Created on 02-09-2018 06:24 AM - edited 09-16-2022 05:50 AM
I followed the instructions, in the cloudera documentation site, to upgrade Spark 1.6 to Spark 2 in my cluster.
- downloaded and installed CSD on each node, master & data
- restarted scm server
- downloaded the parcel and deployed to the cluster
- in CM I added the service Spark 2 to the cluster
- added Spark gateway to all hosts, master and data
- ran python script to set Spark 2 as the default via 'alternatives'
- restarted the cluster
I use SBT and Eclipse to develop code, if I do a simple hello world, and load it via Hue and then use Oozie Spark workflow, the spark version is still Spark 1.6
I restarted the cluster but still get this i Hue > Oozie:
Child yarn jobs are found - Spark Version 1.6.0-cdh5.12.1 Spark Action Main class : org.apache.spark.deploy.SparkSubmit Oozie Spark action configuration
Is there a different place I should check to set Spark 2 on YARN?
Here is the error log:
Failing Oozie Launcher, Main class [org.apache.oozie.action.hadoop.SparkMain], main() threw exception, org/apache/spark/sql/SparkSession java.lang.NoClassDefFoundError: org/apache/spark/sql/SparkSession at java.lang.Class.getDeclaredMethods0(Native Method) at java.lang.Class.privateGetDeclaredMethods(Class.java:2701) at java.lang.Class.privateGetMethodRecursive(Class.java:3048) at java.lang.Class.getMethod0(Class.java:3018) at java.lang.Class.getMethod(Class.java:1784)

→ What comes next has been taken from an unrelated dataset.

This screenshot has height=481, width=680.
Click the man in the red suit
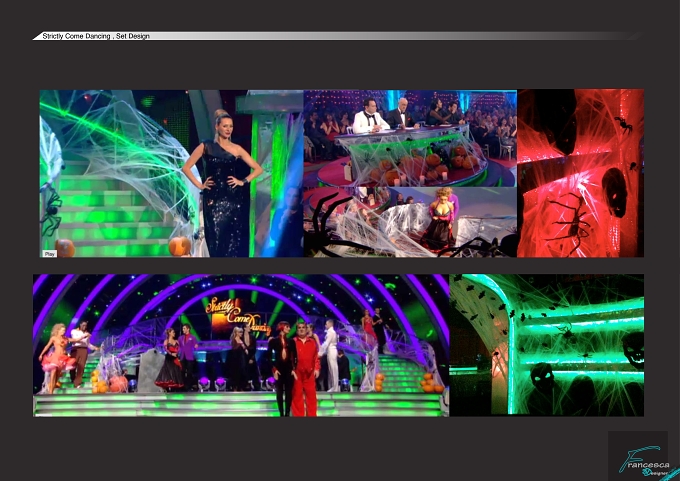coord(305,369)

Created 02-12-2018 07:27 AM
I figured it out.
After upgrading Spark2 I had to copy all the jar files to a new hdfs dir /user/oozie/share/lib/spark2 and include the oozie-sharelib-spark jar as well.
In the workflow, I had to set a conf parameter with value spark2 (which is the new dir containing all spark2 jars) and updated the share lib in oozie.
<property> <name>oozie.action.sharelib.for.spark</name> <value>spark2</value> </property>
Support says this is setup is not supported as of CDH 5.12 though.
Created 02-12-2018 07:27 AM
I figured it out.
After upgrading Spark2 I had to copy all the jar files to a new hdfs dir /user/oozie/share/lib/spark2 and include the oozie-sharelib-spark jar as well.
In the workflow, I had to set a conf parameter with value spark2 (which is the new dir containing all spark2 jars) and updated the share lib in oozie.
<property> <name>oozie.action.sharelib.for.spark</name> <value>spark2</value> </property>
Support says this is setup is not supported as of CDH 5.12 though.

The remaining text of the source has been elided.